→ **DATA SHOWN**:
★ ★ ★ ★ ★ ★ ★

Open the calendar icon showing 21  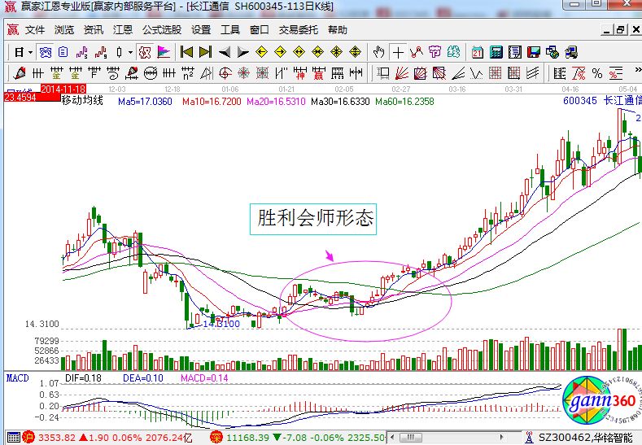(478, 52)
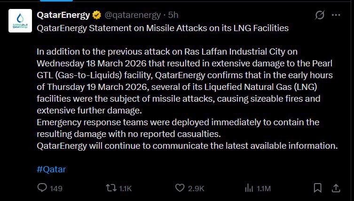354x201 pixels.
Task: Bookmark this QatarEnergy post
Action: pyautogui.click(x=318, y=188)
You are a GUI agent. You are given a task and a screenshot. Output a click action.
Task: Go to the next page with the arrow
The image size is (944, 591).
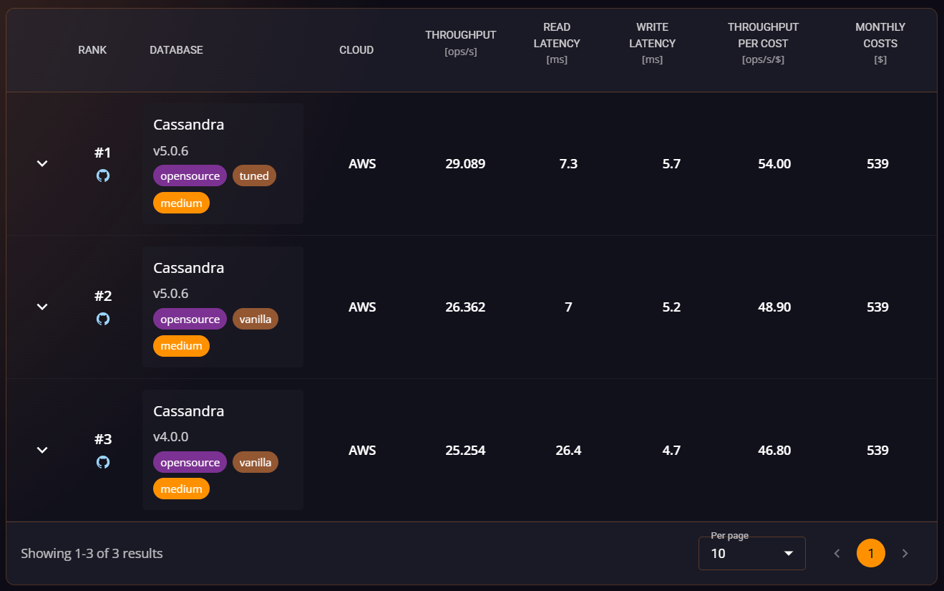point(905,553)
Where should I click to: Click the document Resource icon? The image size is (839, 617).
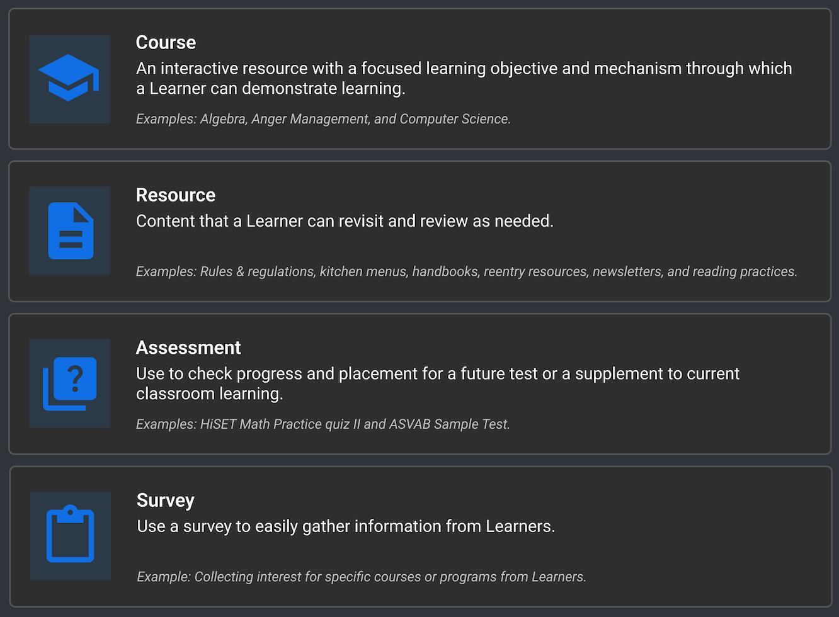coord(69,230)
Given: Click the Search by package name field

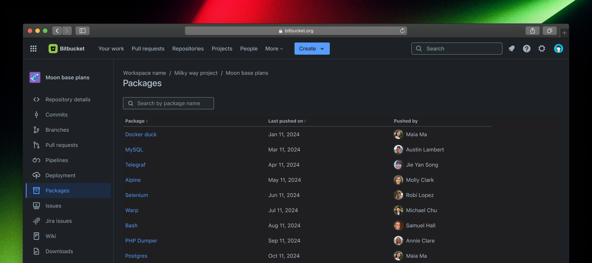Looking at the screenshot, I should click(168, 103).
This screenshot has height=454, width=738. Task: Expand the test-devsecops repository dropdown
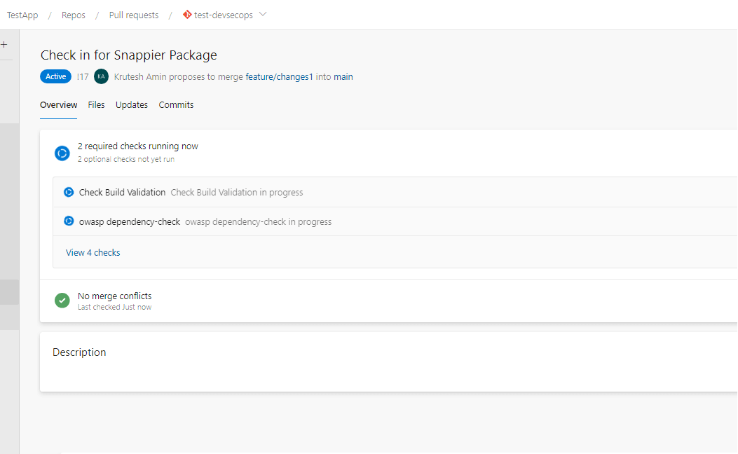tap(263, 15)
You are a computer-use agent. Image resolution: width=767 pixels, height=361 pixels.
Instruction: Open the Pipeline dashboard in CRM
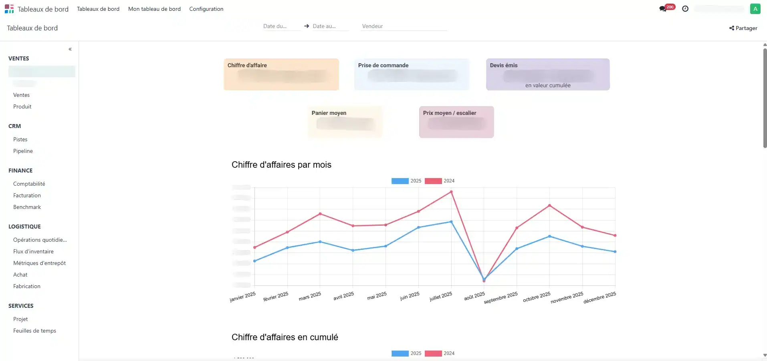pyautogui.click(x=23, y=151)
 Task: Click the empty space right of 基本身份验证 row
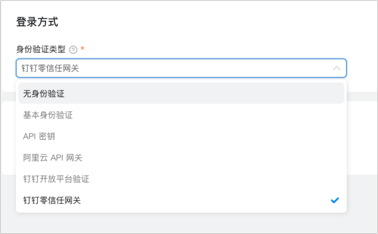207,115
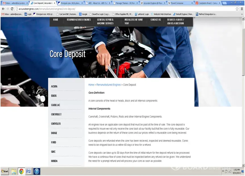Open the Chrome menu icon

242,9
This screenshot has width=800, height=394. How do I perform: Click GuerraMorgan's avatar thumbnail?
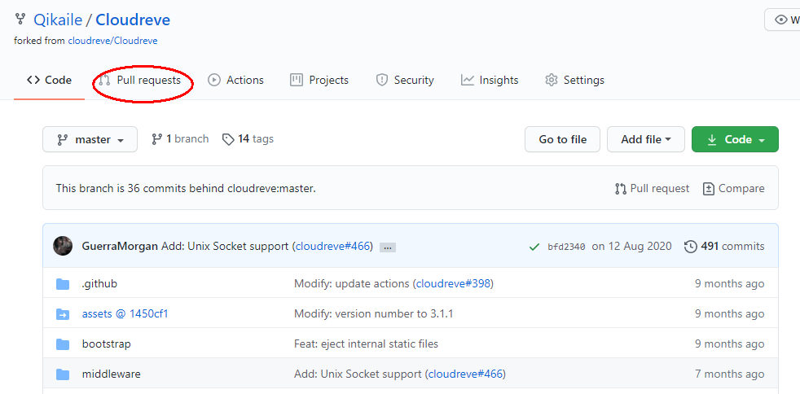63,246
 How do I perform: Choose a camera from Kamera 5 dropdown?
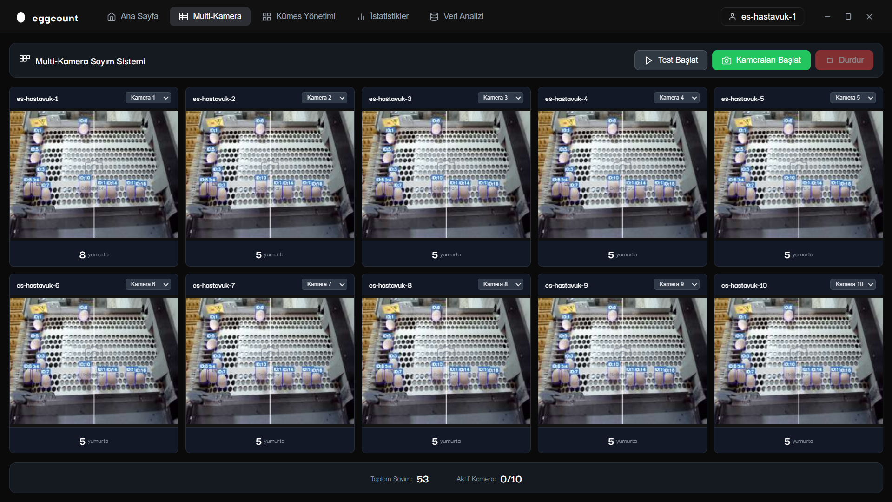852,98
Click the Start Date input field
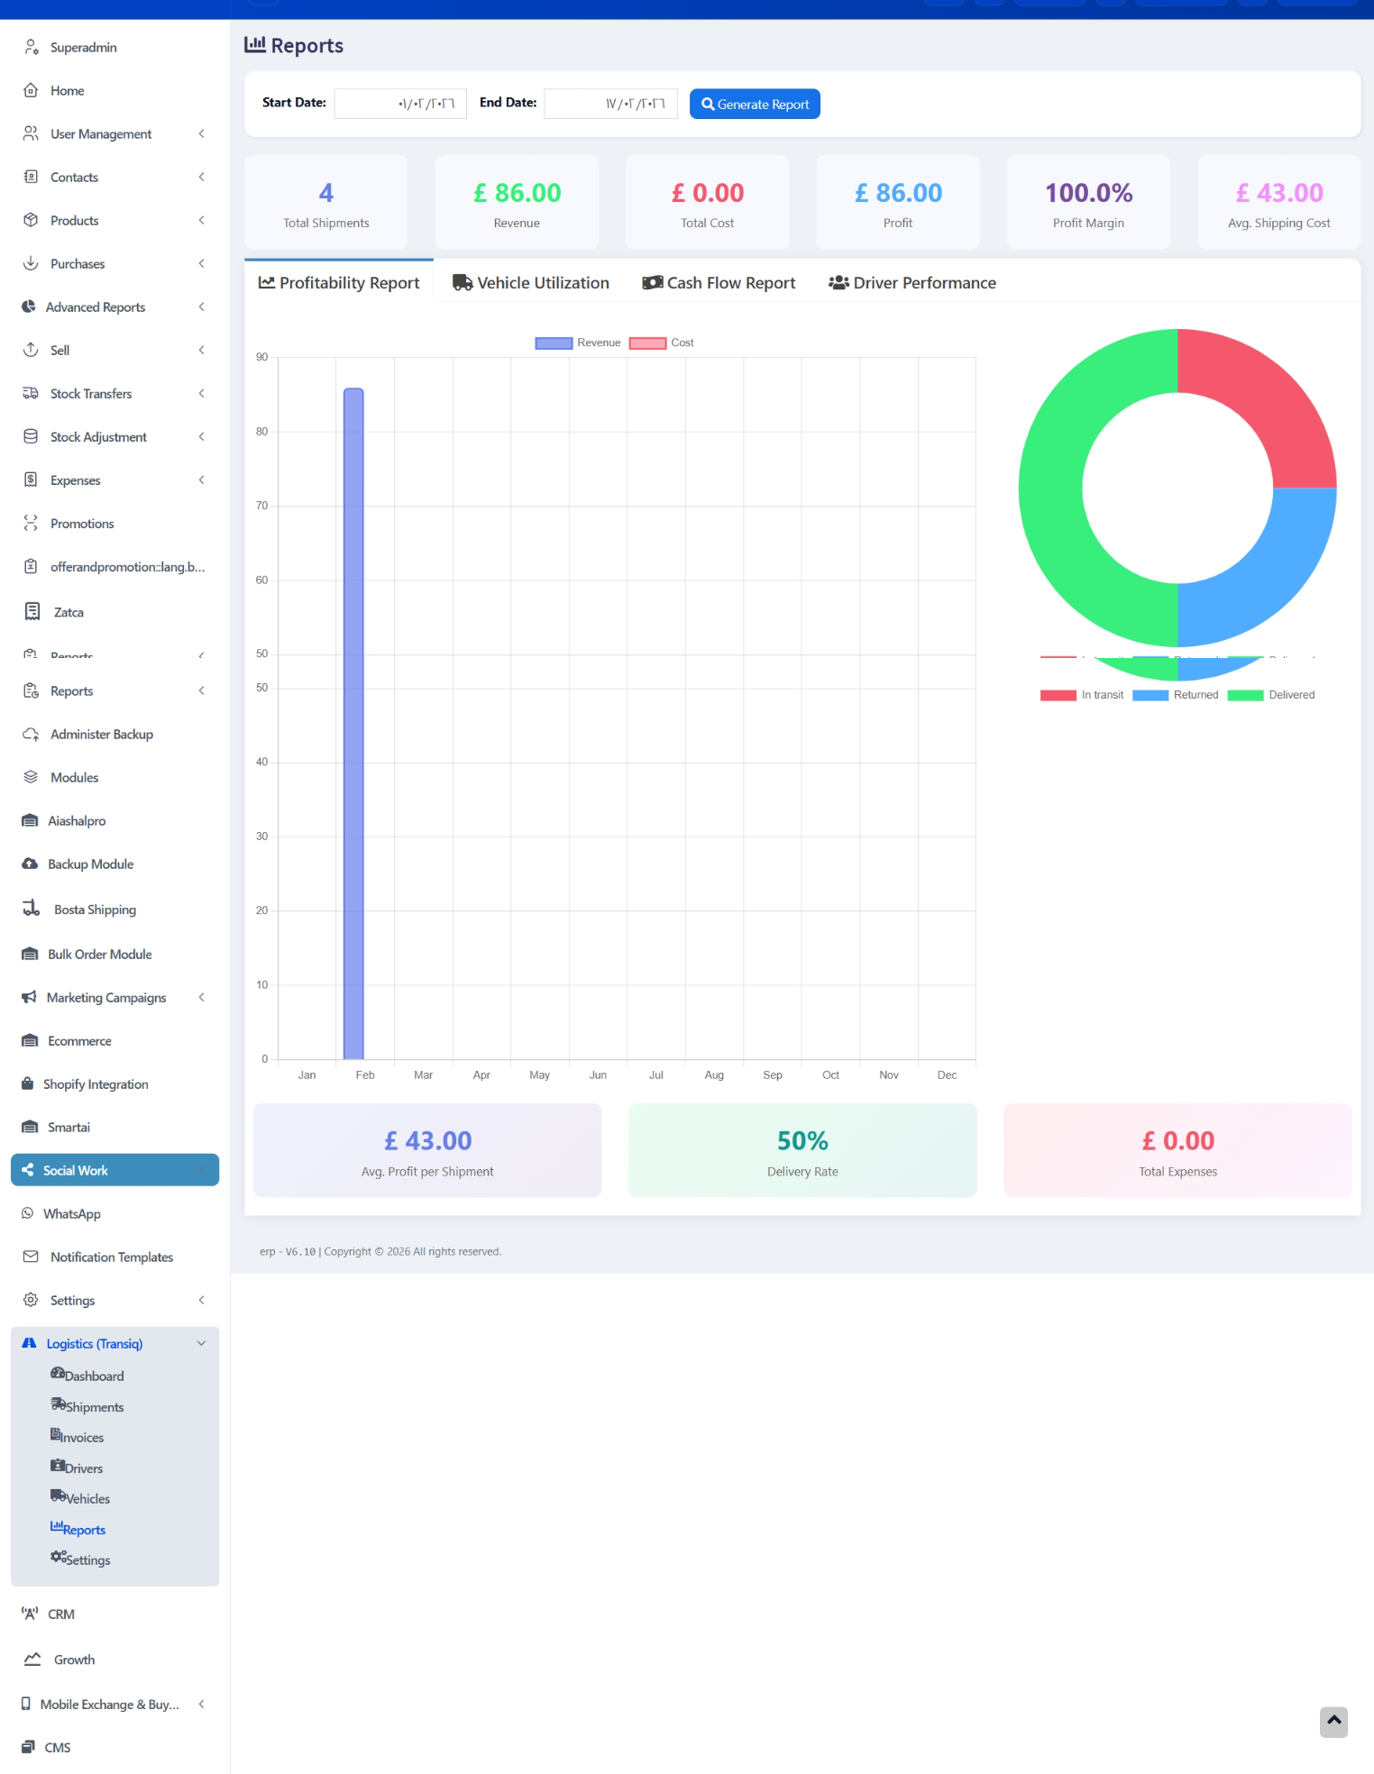This screenshot has height=1774, width=1374. (400, 104)
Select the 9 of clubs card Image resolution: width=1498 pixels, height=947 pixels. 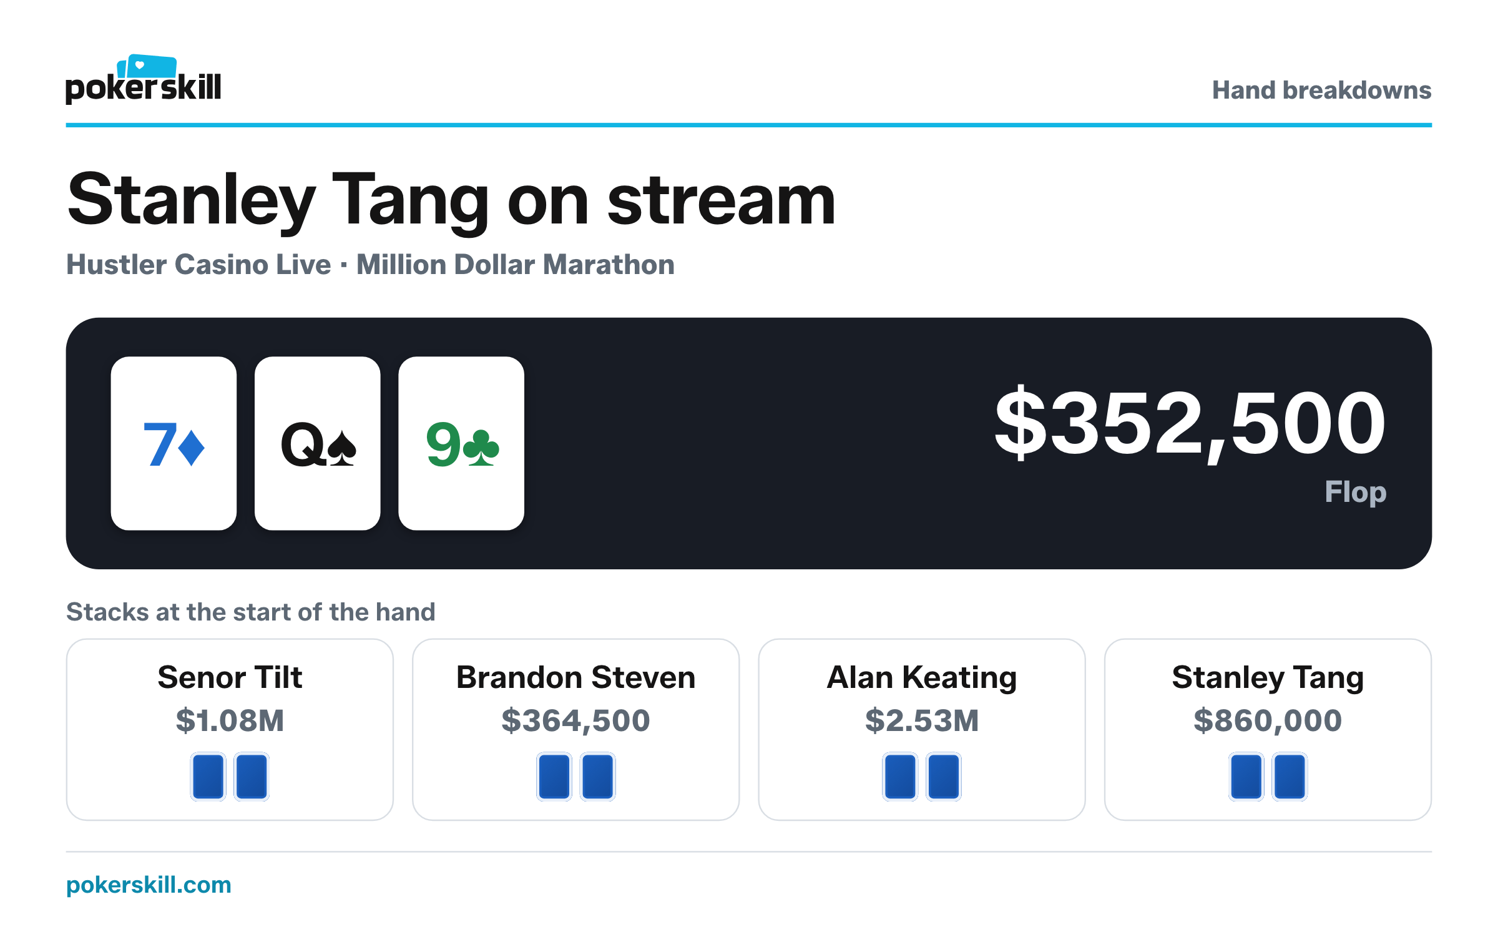(461, 443)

★ ★ ★ ★ ★ ★ ★

→ **ACTION ITEM**: Among the entries above, take the lines from the one with "Given: Click the Search by package name field" through the one with "You are a computer-use" and retype them exactly, leaving out the pictures.

→ **ANSWER BELOW**:
Given: Click the Search by package name field

Looking at the screenshot, I should click(168, 103).
This screenshot has height=454, width=738. Task: Expand the test-devsecops repository dropdown
tap(263, 15)
You are a computer-use agent. Image resolution: width=767 pixels, height=361 pixels.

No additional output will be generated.